> [Data provided]:
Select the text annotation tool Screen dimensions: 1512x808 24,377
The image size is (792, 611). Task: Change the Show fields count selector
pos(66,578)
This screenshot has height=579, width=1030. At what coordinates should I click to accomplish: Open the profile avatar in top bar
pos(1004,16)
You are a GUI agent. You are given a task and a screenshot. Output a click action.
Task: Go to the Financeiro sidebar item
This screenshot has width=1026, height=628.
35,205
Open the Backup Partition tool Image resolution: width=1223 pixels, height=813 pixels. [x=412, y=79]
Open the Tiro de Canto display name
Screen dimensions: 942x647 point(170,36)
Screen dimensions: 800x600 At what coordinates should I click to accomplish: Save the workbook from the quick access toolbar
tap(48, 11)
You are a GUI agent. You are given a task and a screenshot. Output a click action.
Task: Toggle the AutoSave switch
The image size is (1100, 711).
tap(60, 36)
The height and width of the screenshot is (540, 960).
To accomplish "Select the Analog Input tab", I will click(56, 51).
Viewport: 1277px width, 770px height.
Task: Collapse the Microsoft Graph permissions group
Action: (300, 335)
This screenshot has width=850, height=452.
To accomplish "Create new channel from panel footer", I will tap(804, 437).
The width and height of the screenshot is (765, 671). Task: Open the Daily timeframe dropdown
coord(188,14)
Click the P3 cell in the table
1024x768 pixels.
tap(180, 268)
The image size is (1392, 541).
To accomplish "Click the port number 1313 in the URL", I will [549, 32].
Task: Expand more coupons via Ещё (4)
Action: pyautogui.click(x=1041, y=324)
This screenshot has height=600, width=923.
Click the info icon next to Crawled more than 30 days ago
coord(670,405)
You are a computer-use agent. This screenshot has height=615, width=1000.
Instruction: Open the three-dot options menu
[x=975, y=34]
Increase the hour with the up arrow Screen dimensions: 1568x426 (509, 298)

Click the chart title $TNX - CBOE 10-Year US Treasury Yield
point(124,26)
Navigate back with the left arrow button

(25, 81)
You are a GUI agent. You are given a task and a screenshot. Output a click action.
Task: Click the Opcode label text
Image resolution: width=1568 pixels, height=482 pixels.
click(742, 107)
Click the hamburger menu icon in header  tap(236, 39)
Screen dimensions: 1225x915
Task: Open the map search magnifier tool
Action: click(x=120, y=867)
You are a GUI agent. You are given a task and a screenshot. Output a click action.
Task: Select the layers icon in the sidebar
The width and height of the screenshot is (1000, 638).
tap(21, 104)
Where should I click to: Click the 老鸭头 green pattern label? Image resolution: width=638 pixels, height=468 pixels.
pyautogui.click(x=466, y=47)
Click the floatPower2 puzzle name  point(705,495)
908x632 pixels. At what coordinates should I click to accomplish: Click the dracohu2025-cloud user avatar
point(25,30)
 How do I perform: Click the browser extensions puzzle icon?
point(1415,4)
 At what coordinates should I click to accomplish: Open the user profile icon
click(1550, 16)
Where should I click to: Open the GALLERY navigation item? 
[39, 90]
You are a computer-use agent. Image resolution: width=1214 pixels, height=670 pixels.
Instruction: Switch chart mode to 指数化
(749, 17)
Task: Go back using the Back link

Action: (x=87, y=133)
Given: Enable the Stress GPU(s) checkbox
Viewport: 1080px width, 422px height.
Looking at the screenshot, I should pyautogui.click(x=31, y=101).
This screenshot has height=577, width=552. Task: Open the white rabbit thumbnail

> [Directions for this task]: Where a line of the data holds the word "computer", copy that line.

> [Solution to the exercise]:
You are a computer-use agent. This screenshot has height=615, width=1000.
You are a computer-use agent. Image resolution: width=1214 pixels, height=670 pixels.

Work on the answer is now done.